What is being asked: Since only the total matters, count the lines of these entries containing the word "size" and write that total alone.

Source data
* * * * * * *
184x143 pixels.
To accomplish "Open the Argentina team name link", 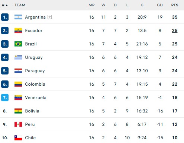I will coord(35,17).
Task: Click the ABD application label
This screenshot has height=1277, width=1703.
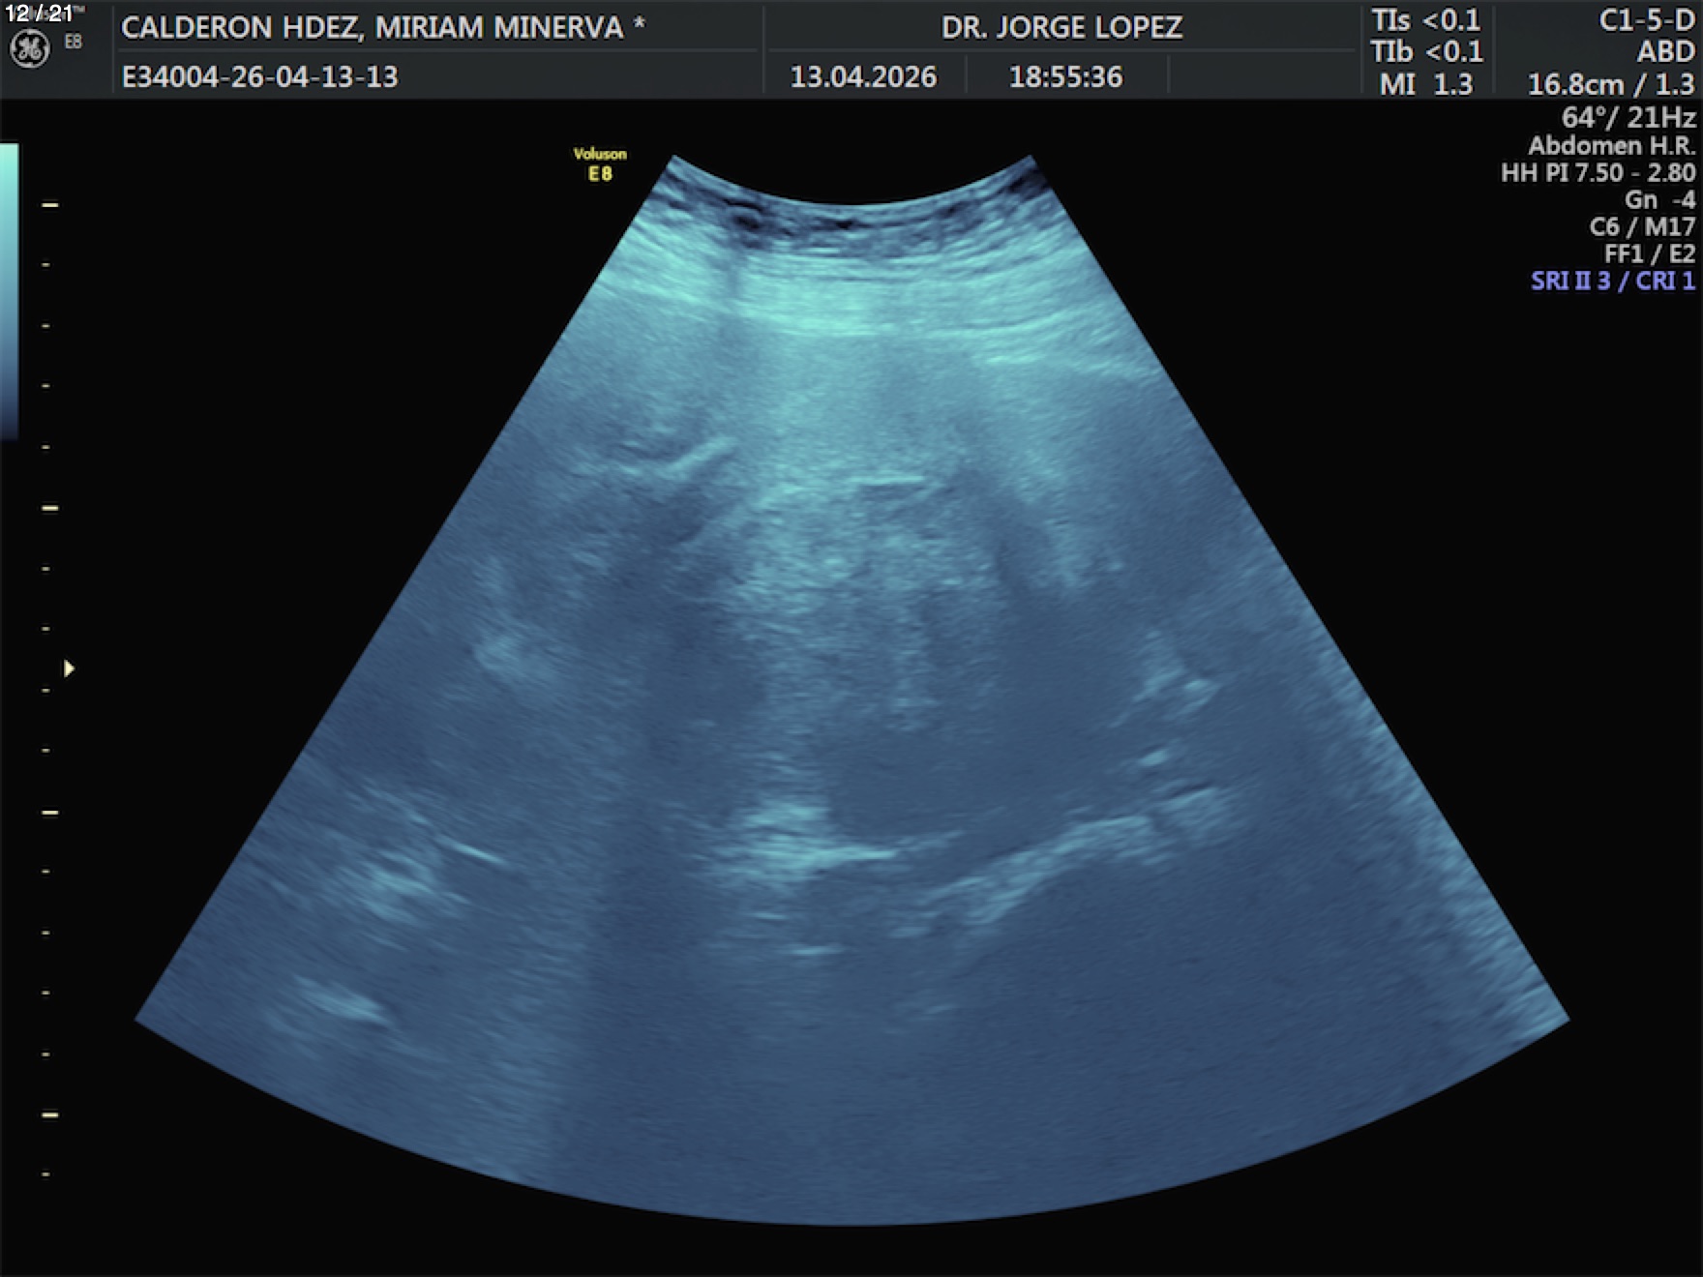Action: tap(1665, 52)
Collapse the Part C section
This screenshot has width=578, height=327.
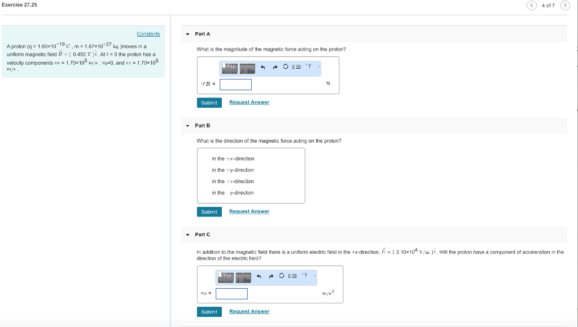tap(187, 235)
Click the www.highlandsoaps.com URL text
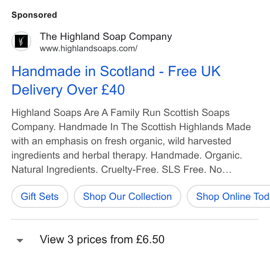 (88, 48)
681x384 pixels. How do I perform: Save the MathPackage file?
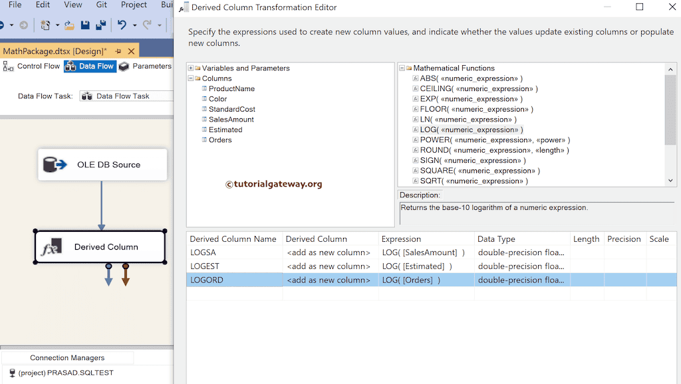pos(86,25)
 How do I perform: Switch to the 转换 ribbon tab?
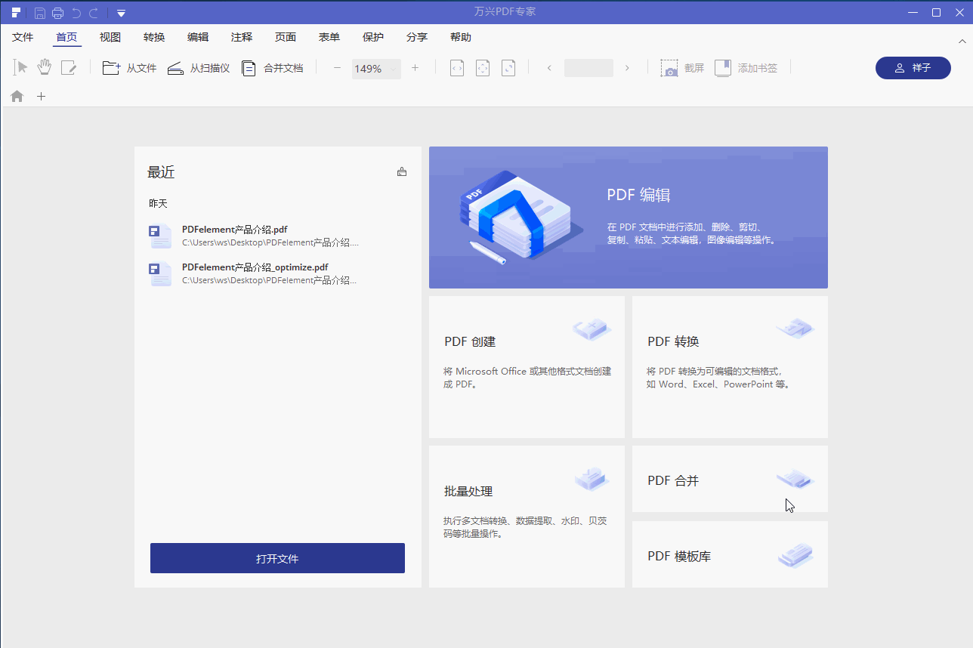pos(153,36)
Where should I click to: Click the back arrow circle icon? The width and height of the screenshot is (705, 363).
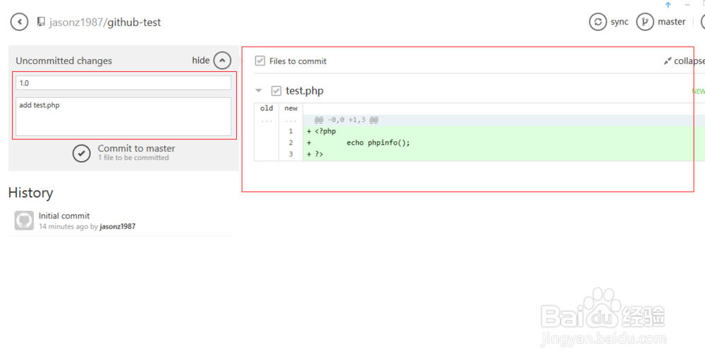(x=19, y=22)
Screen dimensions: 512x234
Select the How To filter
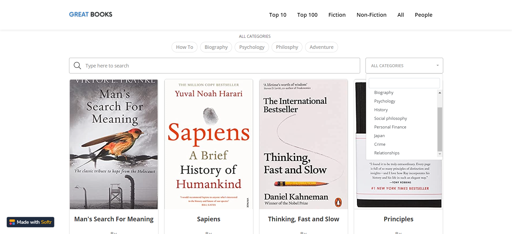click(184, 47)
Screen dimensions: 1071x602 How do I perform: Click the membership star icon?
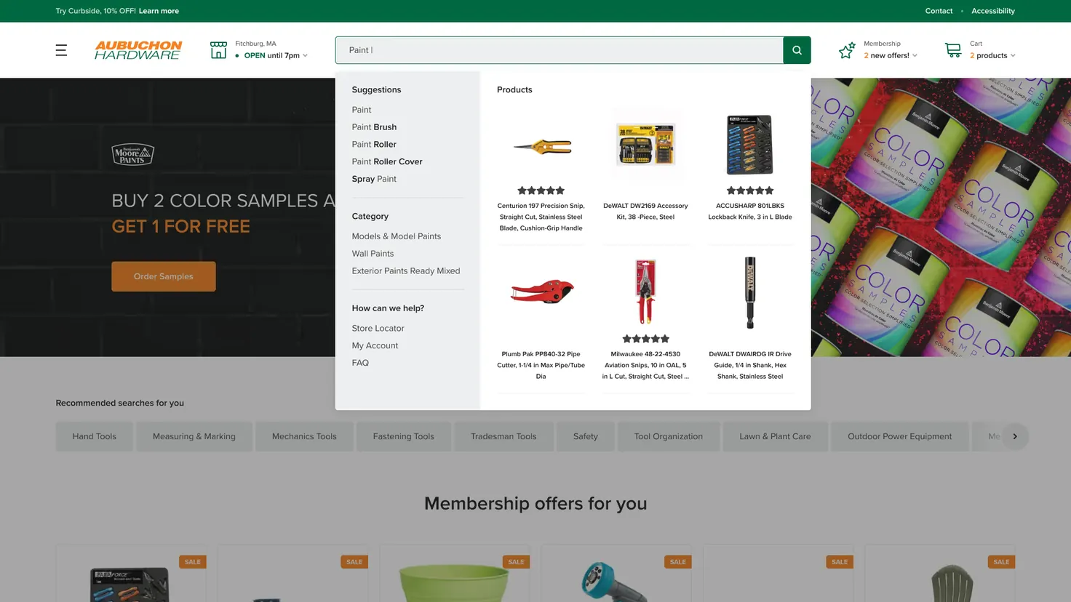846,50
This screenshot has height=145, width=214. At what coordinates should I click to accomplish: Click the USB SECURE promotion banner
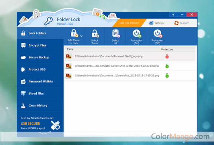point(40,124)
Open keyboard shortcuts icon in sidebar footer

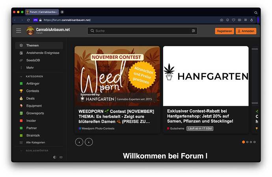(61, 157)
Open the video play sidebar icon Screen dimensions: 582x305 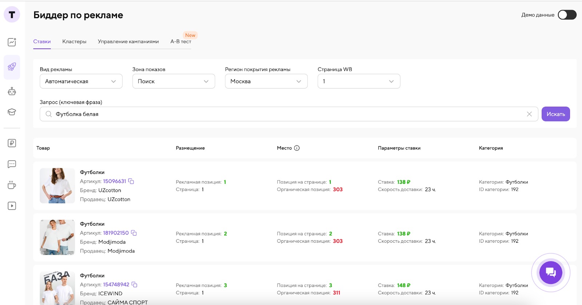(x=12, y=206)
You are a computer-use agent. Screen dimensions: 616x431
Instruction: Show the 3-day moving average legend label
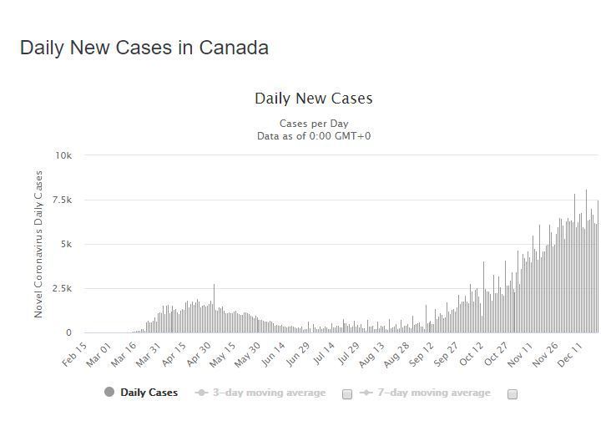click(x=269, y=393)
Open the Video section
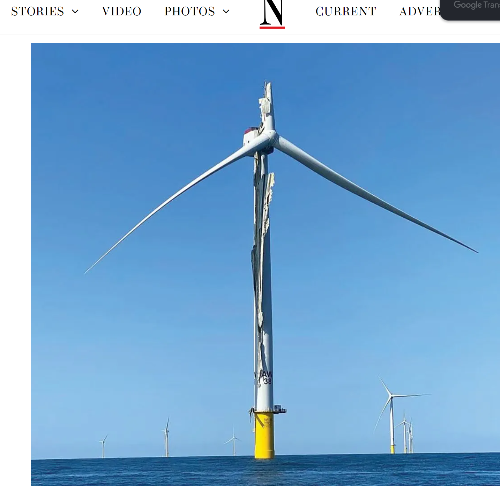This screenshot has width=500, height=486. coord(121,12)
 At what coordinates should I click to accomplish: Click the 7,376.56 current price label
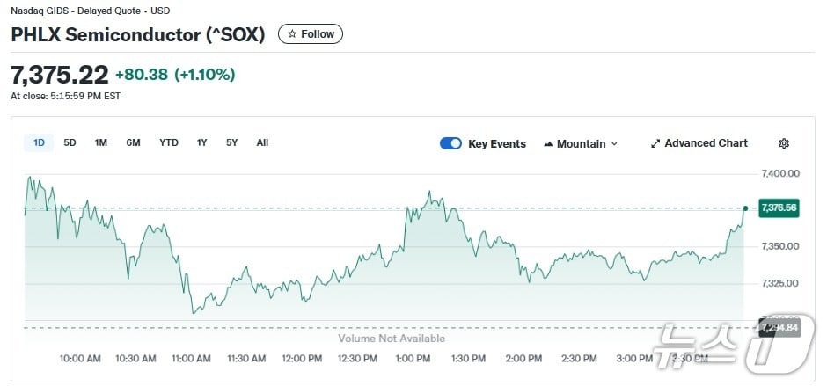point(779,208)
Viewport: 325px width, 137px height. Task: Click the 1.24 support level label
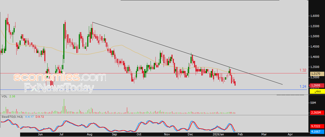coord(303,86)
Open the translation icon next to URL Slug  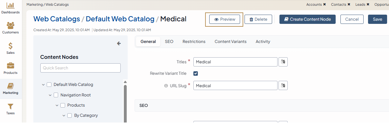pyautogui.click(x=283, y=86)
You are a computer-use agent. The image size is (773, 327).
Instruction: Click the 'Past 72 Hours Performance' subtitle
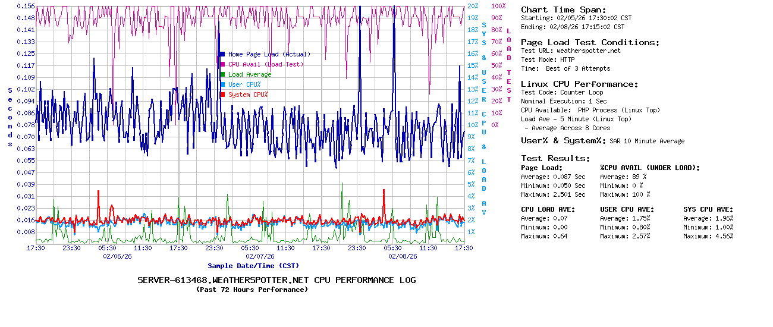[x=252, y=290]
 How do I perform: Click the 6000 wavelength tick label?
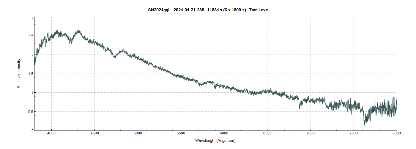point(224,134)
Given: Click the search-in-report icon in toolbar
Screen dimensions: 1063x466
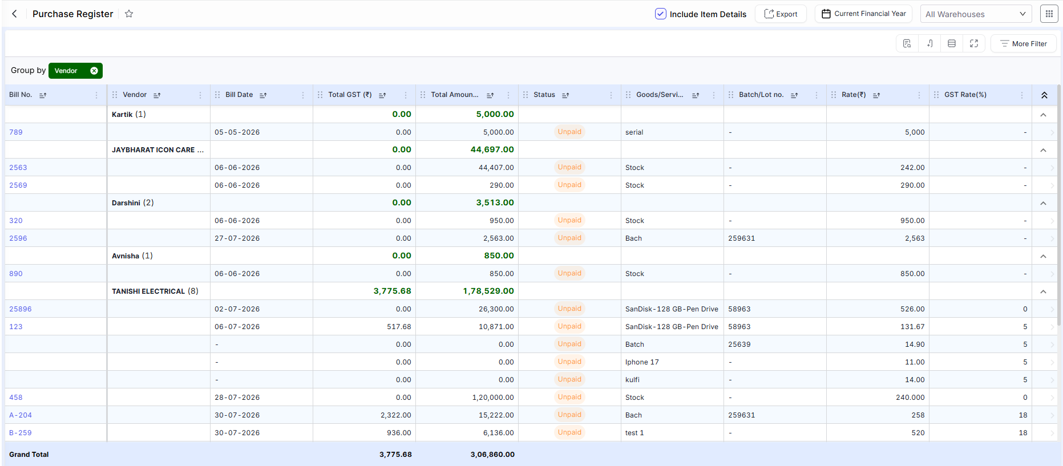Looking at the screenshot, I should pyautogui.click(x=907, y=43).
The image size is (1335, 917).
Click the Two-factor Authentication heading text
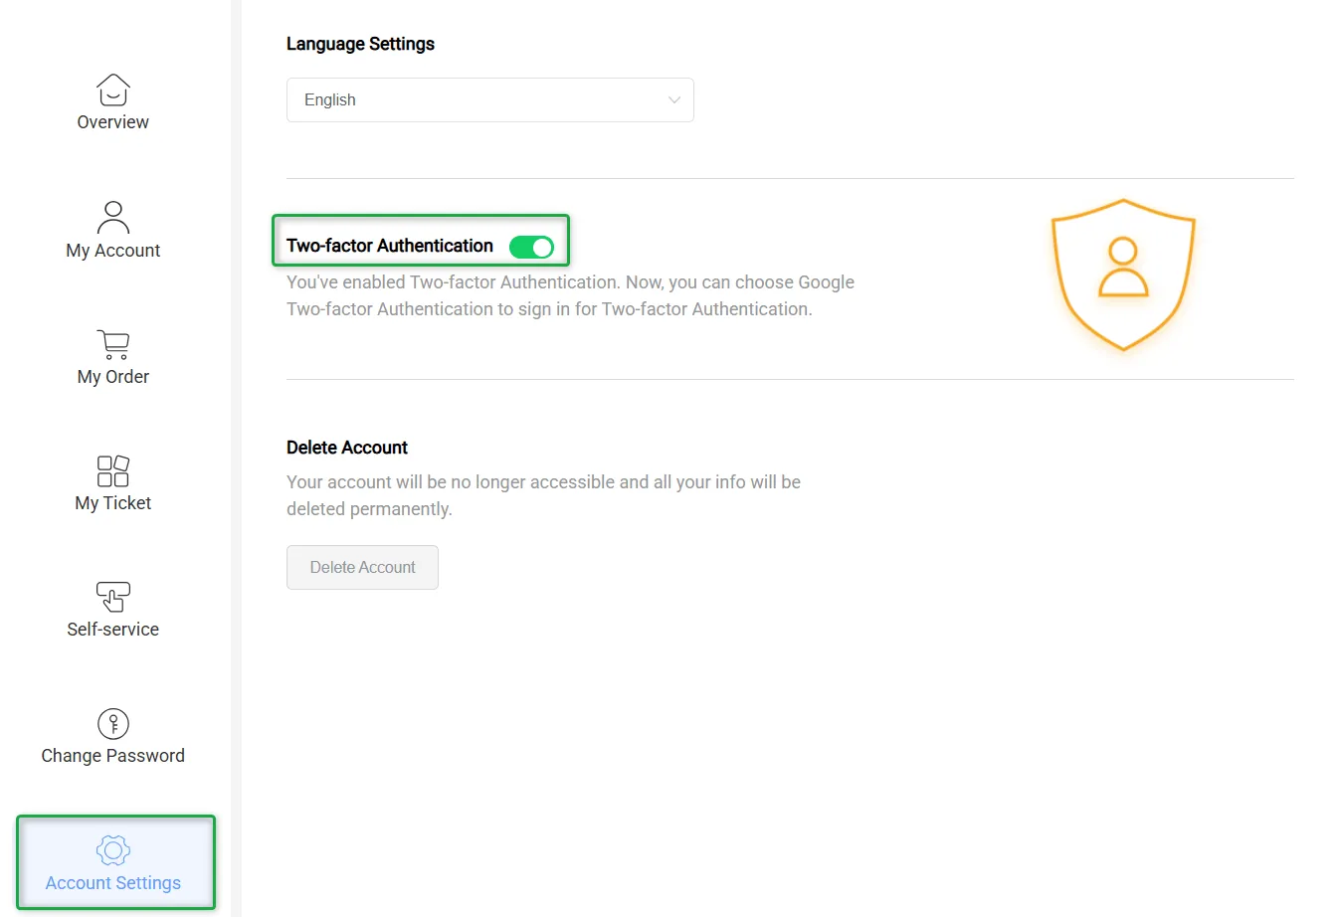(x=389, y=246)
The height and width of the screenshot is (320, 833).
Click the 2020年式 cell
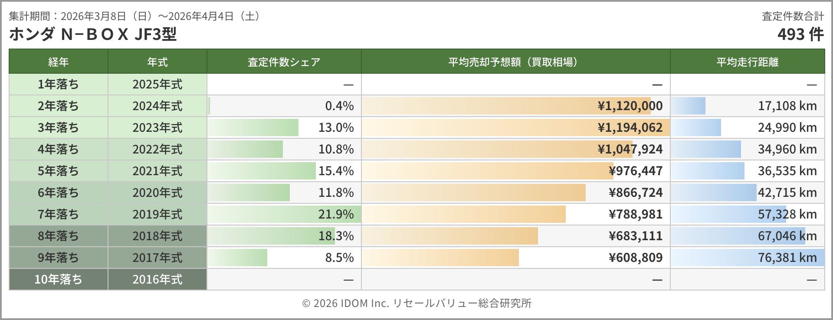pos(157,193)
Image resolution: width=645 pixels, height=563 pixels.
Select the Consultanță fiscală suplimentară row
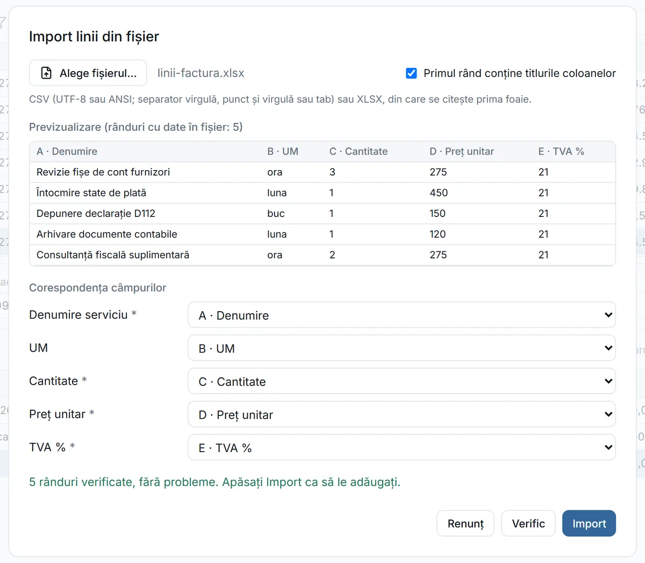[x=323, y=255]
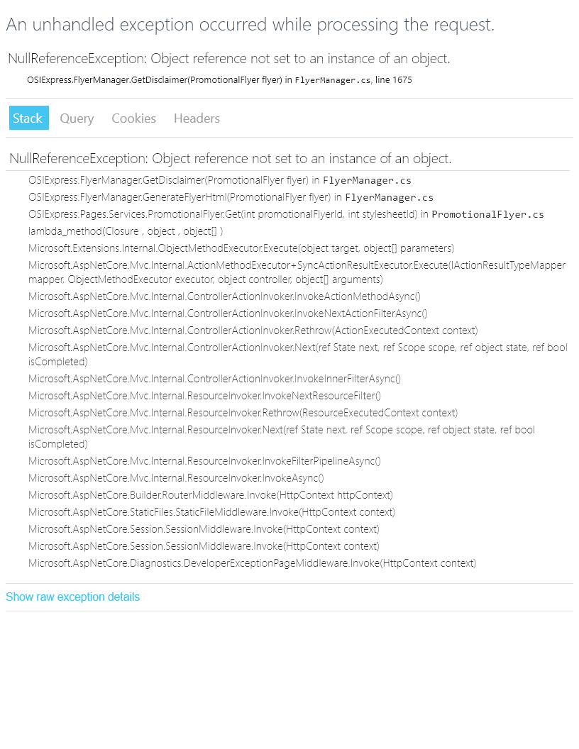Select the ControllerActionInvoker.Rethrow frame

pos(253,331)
* * * * * * *
Problem solution: 2